_What you need to do_
Print everything from the line containing "Select the pencil draw tool" down to the line containing "Image resolution: width=1568", including both of those lines, character for character.

_Provided information_
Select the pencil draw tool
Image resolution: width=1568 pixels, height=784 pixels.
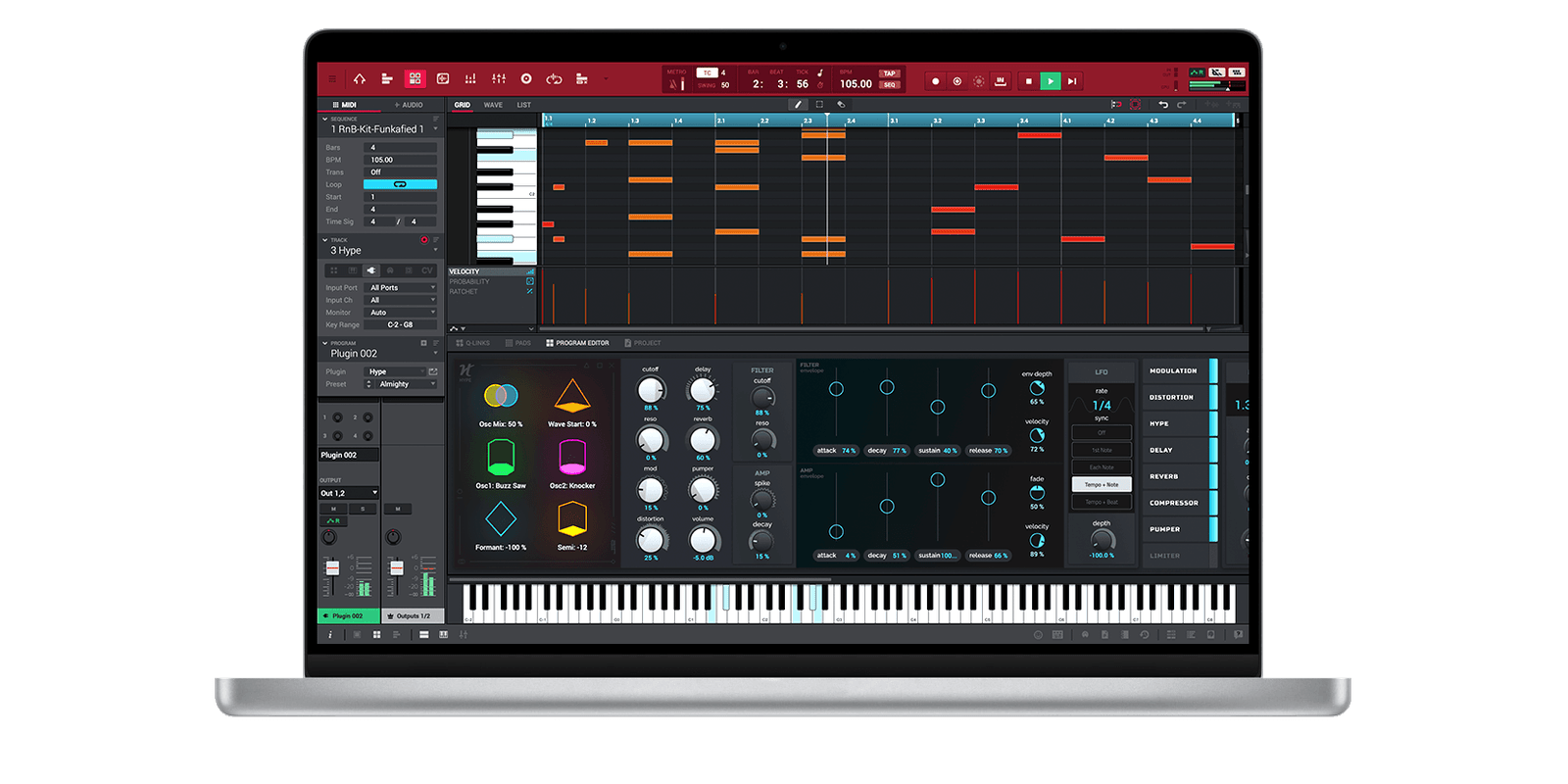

--

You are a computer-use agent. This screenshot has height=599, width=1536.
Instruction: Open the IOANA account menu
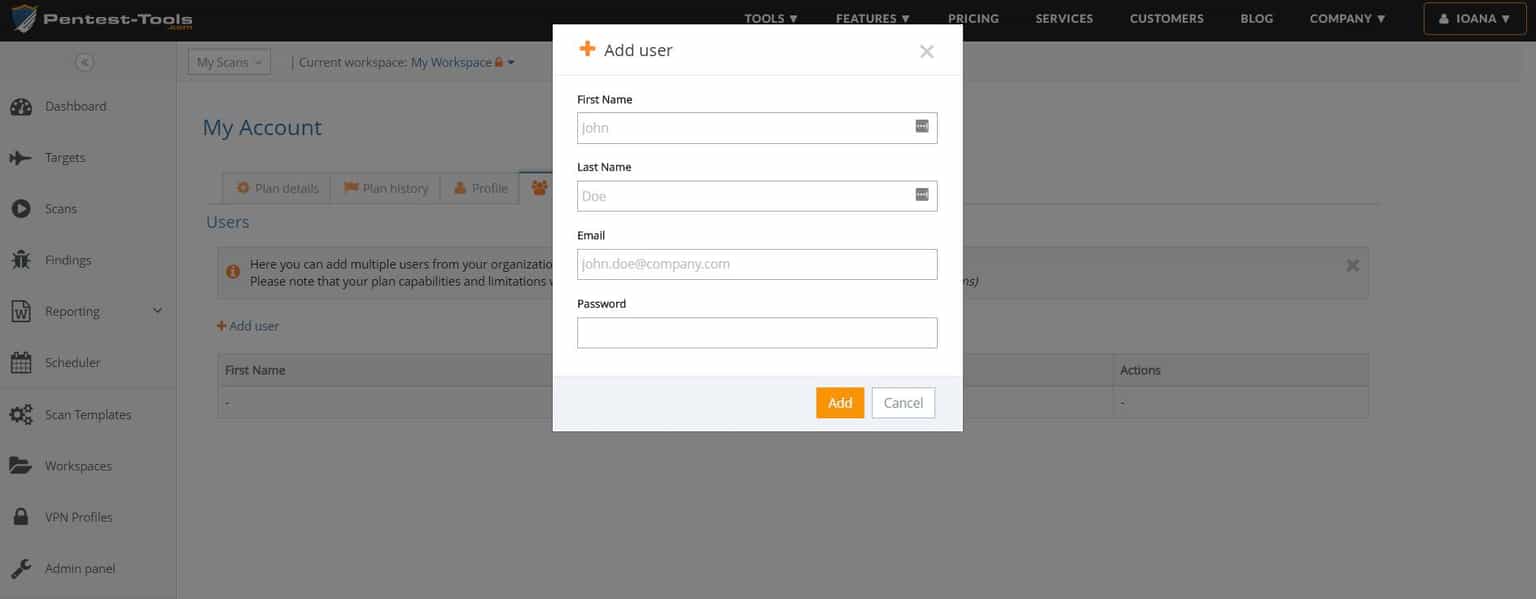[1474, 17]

---

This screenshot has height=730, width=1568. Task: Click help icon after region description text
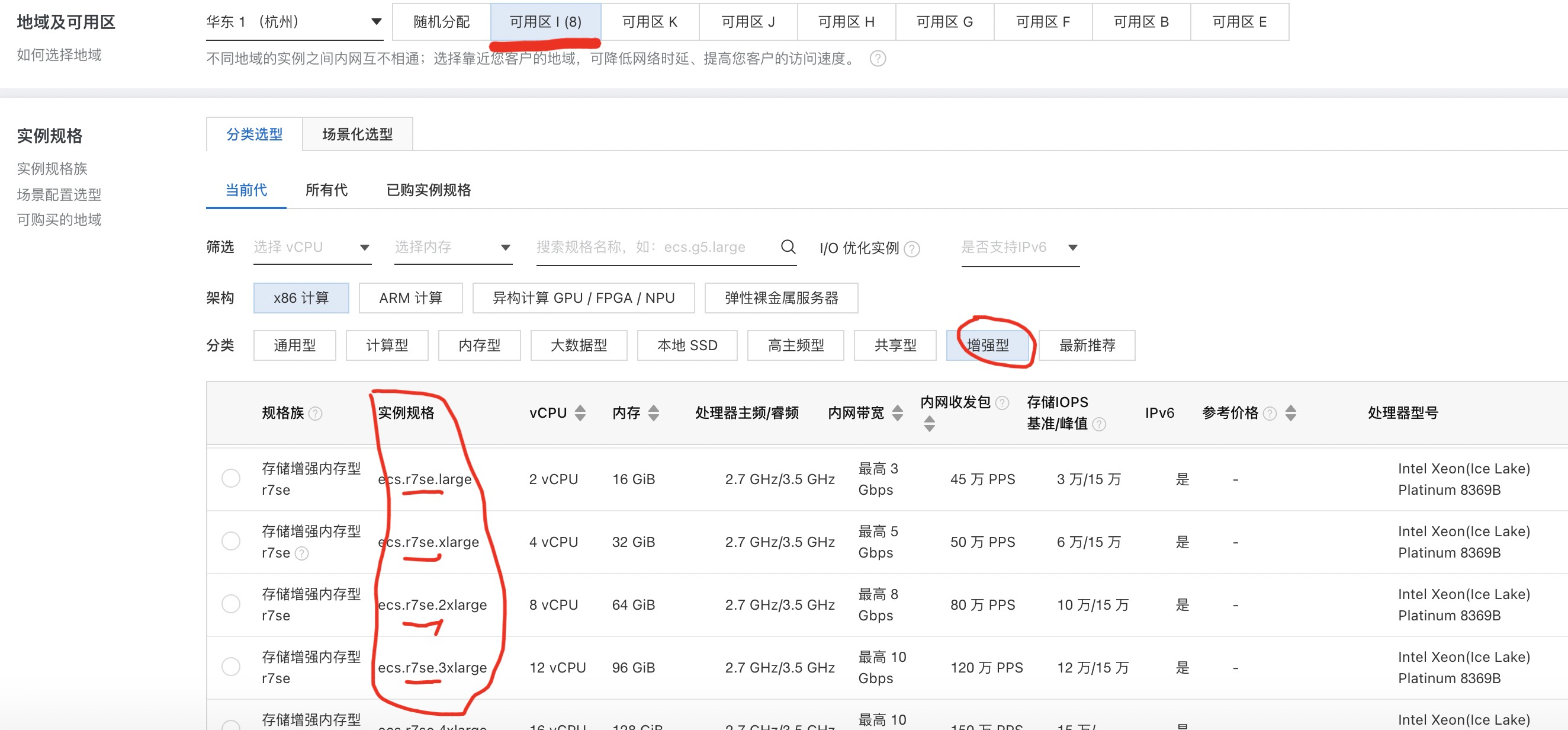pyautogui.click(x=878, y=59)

_Written response_
Select the pencil draw tool
Image resolution: width=1568 pixels, height=784 pixels.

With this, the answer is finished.